Patrick Drai, Olivier Marchand, Patrick Chatelard, Florian Fichot, Joëlle Fleurot
Nuclear Technology | Volume 167 | Number 1 | July 2009 | Pages 235-246
Technical Paper | NURETH-12 / Thermal Hydraulics | doi.org/10.13182/NT09-A8865
Articles are hosted by Taylor and Francis Online.
In order to analyze the course of a hypothetical severe accident, the French "Institut de Radioprotection et de Sûreté Nucléaire" in the last decade has developed computer codes that have been extensively used for supporting the Level 2 Probabilistic Safety Assessment (PSA2) and, in general, for the safety analysis of French pressurized water reactors (PWRs).In particular, the computer code ICARE/CATHARE V1 is a tool that has been widely validated and intensively used within the framework of the PSA2 of the 900-MW(electric) French PWR. This code has been tested on many accident scenarios, and the results obtained have been considered to be satisfactory and reliable up to the end of the early degradation phase. But, severe accidents in PWRs are characterized by a continuous evolution of the core geometry due to chemical reactions, melting, and mechanical failure of the rods and other structures. These local variations of the porosity and other parameters lead to multidimensional flows and heat transfers. So, the lack of a multidimensional two-phase thermal-hydraulic model appeared to be prejudicial to achieve best-estimate reactor studies with ICARE/CATHARE V1 in the case of large core blockages and/or in the case of large cavity appearance.
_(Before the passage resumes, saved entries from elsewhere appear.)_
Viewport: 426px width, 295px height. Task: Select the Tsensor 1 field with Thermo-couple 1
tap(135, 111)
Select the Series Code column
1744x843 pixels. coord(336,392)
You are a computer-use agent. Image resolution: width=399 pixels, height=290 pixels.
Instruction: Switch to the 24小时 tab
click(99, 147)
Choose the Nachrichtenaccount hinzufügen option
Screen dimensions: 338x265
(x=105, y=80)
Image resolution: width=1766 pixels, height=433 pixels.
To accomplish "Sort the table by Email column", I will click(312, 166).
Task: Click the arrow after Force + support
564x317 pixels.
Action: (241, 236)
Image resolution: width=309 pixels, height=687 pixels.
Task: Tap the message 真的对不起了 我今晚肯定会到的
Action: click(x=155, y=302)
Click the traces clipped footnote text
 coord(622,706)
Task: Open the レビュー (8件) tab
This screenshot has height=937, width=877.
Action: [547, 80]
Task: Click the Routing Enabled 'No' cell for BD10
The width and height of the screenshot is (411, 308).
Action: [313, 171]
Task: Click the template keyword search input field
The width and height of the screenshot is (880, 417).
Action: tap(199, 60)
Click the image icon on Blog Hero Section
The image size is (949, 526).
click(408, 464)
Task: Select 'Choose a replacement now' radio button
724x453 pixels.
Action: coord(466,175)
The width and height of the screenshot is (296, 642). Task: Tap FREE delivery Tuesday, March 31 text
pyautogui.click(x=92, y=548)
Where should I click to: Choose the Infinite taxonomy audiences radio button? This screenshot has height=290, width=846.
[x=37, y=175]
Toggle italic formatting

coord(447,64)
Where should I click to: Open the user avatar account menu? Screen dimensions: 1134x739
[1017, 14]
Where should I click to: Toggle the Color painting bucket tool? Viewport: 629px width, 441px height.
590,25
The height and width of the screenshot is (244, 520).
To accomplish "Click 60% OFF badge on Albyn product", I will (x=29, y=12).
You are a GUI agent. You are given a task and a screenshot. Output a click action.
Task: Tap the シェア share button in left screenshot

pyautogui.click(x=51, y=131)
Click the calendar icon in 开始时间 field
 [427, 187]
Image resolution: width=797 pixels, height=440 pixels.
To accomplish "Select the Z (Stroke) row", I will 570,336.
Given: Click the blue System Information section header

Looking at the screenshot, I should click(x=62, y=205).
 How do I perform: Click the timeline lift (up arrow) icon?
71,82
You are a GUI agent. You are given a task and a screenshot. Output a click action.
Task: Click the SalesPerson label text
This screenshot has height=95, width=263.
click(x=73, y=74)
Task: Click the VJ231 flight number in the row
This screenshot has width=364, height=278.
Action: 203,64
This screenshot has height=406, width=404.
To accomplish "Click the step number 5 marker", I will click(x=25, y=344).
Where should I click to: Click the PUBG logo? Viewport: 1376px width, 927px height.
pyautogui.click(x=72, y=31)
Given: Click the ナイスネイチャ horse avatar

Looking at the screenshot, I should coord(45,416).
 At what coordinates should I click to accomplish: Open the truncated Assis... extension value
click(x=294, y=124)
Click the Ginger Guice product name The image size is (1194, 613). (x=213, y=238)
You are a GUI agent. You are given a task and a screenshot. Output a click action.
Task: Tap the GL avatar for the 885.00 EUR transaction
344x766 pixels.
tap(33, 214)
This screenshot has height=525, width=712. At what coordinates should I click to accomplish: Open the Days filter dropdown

In accordance, a full multidimensional modeling (covering both the fluid flow and the corium behavior) was developed and introduced in a new ICARE/CATHARE version referenced as V2, which includes two options for the thermal-hydraulic modeling: either one-dimensional (1D) or two-dimensional (2D).The first part of this paper demonstrates that without activating the new V2 models, ICARE/CATHARE V2(1D) is able to reproduce the results obtained with ICARE/CATHARE V1 on the basis of a 6-in.-break loss-of-coolant accident. Then, in order to illustrate some of the new V2 modeling improvements, the last part is focused on the results obtained with ICARE/CATHARE V2(2D), and a preliminary comparison is made with ICARE/CATHARE V2(1D).This 1D-2D comparison points out in particular the important role that could be played in the course of a severe accident by the multidimensional flow pattern.